→ **Passage provided**
= Beginning of Section =
If there is another post-Christmas spike in infections, which seems likely and leads to longer lasting restrictions into January, and February, this could have severe consequences for those hospitality businesses that are already on the brink.

US

US markets have opened higher, with the S&P 500 opening at a new record high, as talks on a new $900bn US stimulus plan look set to drag into the weekend, with a deadline once again getting stretched to it limits.

Tesla shares have jumped to new record highs as it gets set for its debut on the S&P500 on Monday. The shares are already up over 600% this year alone, and since mid-November when it was announced that it would be included in the US benchmark index it has ratcheted up another $200 since then.  

Moderna shares are also slightly lower after the FDA pushed back on reports that emergency approval for use as a second Covid-19 vaccine had been granted overnight. The approval is still likely to be forthcoming, however it appears that some jumping of the gun has taken place It is still a much better candidate than the Pfizer vaccine from a logistical point of view, due to a much higher storage temperature of -20C degrees.

FedEx’s latest Q2 numbers came in much better than expected, revenues coming in at $20.6bn well above expectations, with the average daily package volume rising by 29% over the quarter. Profits were also higher than expected, with EPS coming in at $4.83c a share, above consensus of $4.01c. In light of how good these numbers were, it’s rather surprising that the shares have slipped sharply on the open, however uncertainty about the outlook and a reluctance to offer guidance appears to have prompted some profit taking.

FX

The US dollar is enjoying a bit of an end of week rebound after another week of losses as we get some position squaring at the end of the last full trading week of 2020, with the pound the biggest casualty as trade talks with the EU get pushed closer to the wire, with few signs of any compromise, on the remaining 5-10% of the deal.

The EU parliament upped the ante a little by setting a Sunday deadline to ratify a deal, however if the talks do drag into next week EU member states said that they would ignore that deadline if it meant avoiding a no deal outcome on the 1st January 2021, with the EU Council allowing a provisional application without the approval of the parliament.  

UK retail sales for November declined by 3.8% which was slightly better than expected, however when you take fuel out of the equation, the fall was only 2.6%, while the October numbers were revised higher by 0.1%. to 1.3%.
= End of Section =
→ **Directions**
• a. Rewrite the section of the market commentary that opens with the words containing "If there is" and closes with "to it limits.", switching "restrictions" to "curbs".
• b. Carry the market commentary forward from its final sentence on UK retail sales.

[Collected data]
= Beginning of Section =
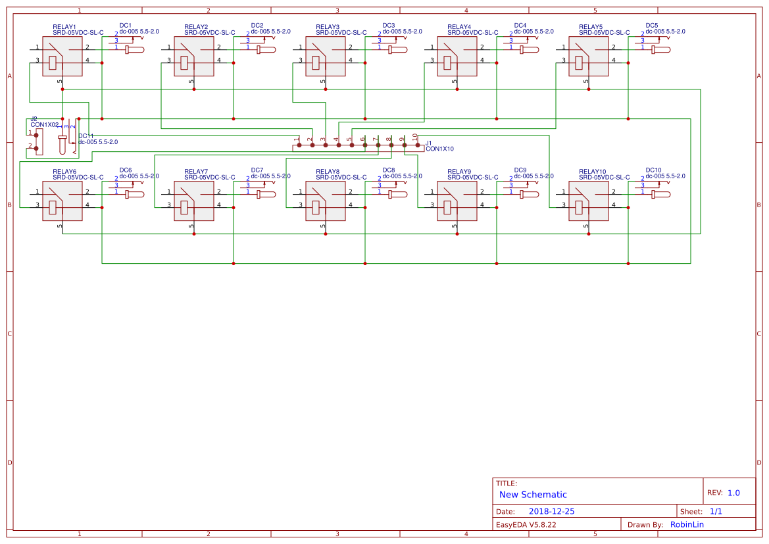
Task: Click pin 10 of the J1 connector
Action: [x=417, y=145]
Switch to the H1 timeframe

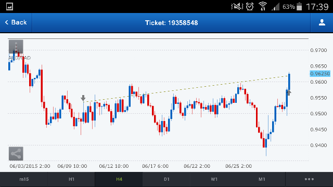pos(72,179)
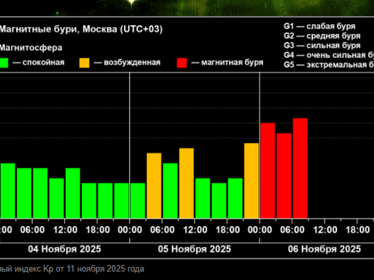Click the 'Магнитные бури, Москва (UTC+03)' title

(80, 30)
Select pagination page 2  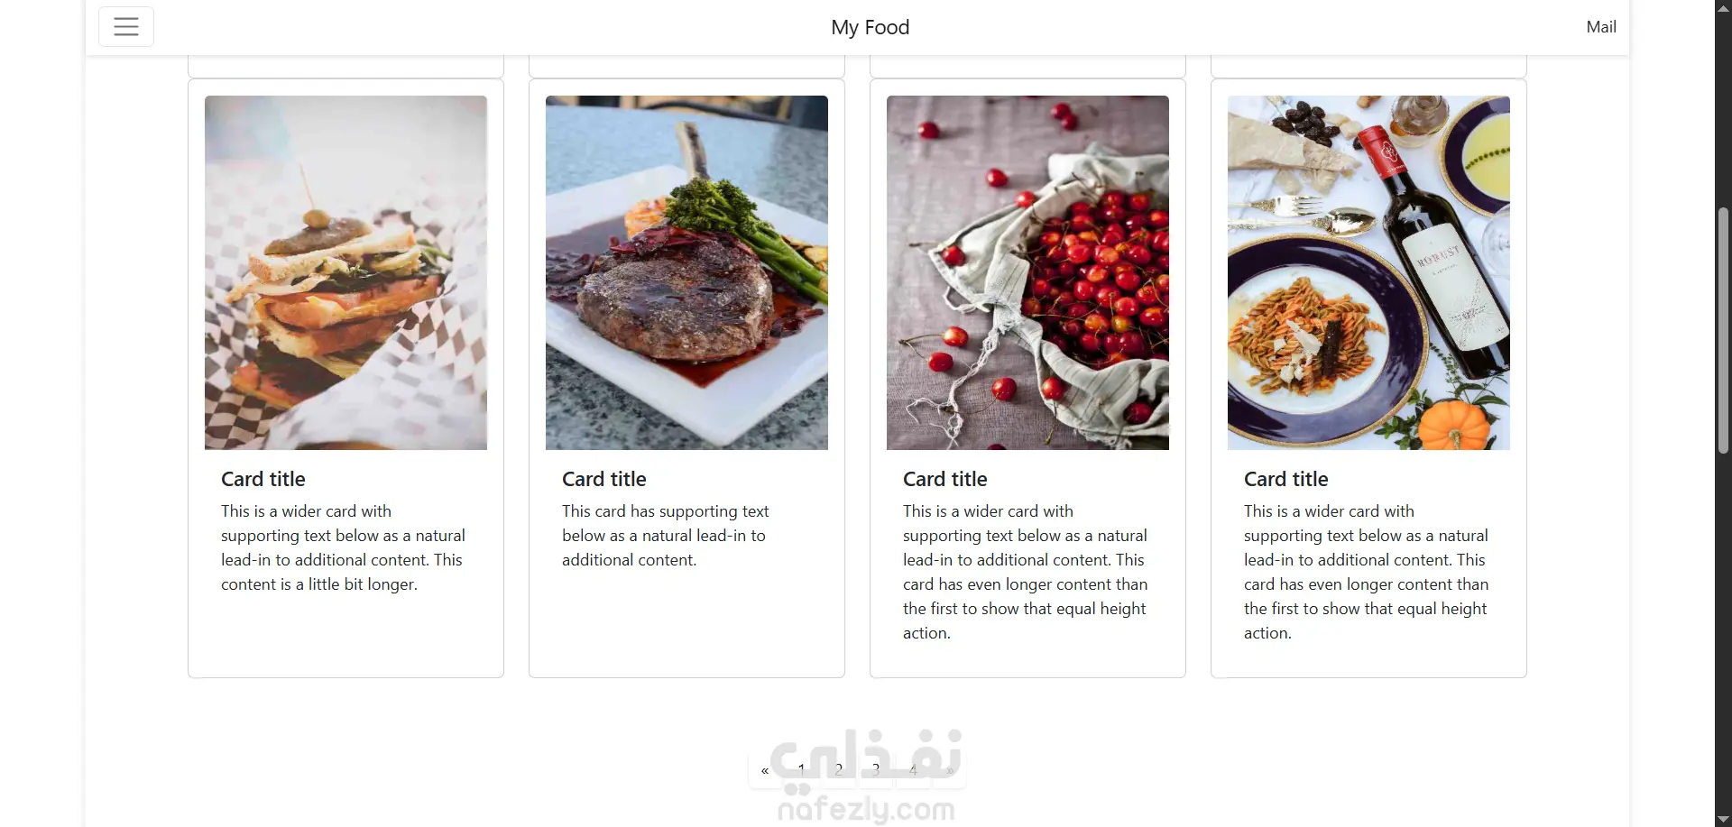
= End of Section =
→ **Answers for the tasks**
• a.
If there is another post-Christmas spike in infections, which seems likely and leads to longer lasting curbs into January, and February, this could have severe consequences for those hospitality businesses that are already on the brink.

US

US markets have opened higher, with the S&P 500 opening at a new record high, as talks on a new $900bn US stimulus plan look set to drag into the weekend, with a deadline once again getting stretched to it limits.

• b.
The better-than-expected numbers for November show that even though the economy was locked down, and a lot of hospitality and retail was closed, the online part was able to pick up some of the slack, with a rise of 31.4%. Nonetheless it was still the first negative print since the end of the first lockdown. On a more positive note, consumer confidence improved in December to -26, from -33 in November, probably as a result over the news of a vaccine rollout.

Commodities

Copper prices have been on a tear of late, moving up to seven-year highs on speculation that a focus on renewable energy and a green agenda will carry the red metal to levels last seen in 2011, when it hit record highs. Copper is certainly a key component in electrical wiring and with the growing popularity of electric vehicles along with other battery-operated technology, and other renewables, demand for copper could well outstrip supply, over the next few years. However, given the move towards a greener and more environmentally friendly world I’m not sure more copper mines are the answer to a greener world.     

Gold prices have slipped back after some decent gains this week as the US dollar benefits from some end of week strength, and position adjustment.  

Bitcoin prices have continued their recent resilience, with little in the way of a dip thus far after breaking above its previous record highs, just below $20,000 earlier this week.

Crude oil prices have maintained their recent buoyancy, hitting new nine month highs, helped in some part by optimism that the vaccine rollouts starting to get underway will outweigh the short term negatives of rising coronavirus cases, and the prospect of more lockdowns in the New Year.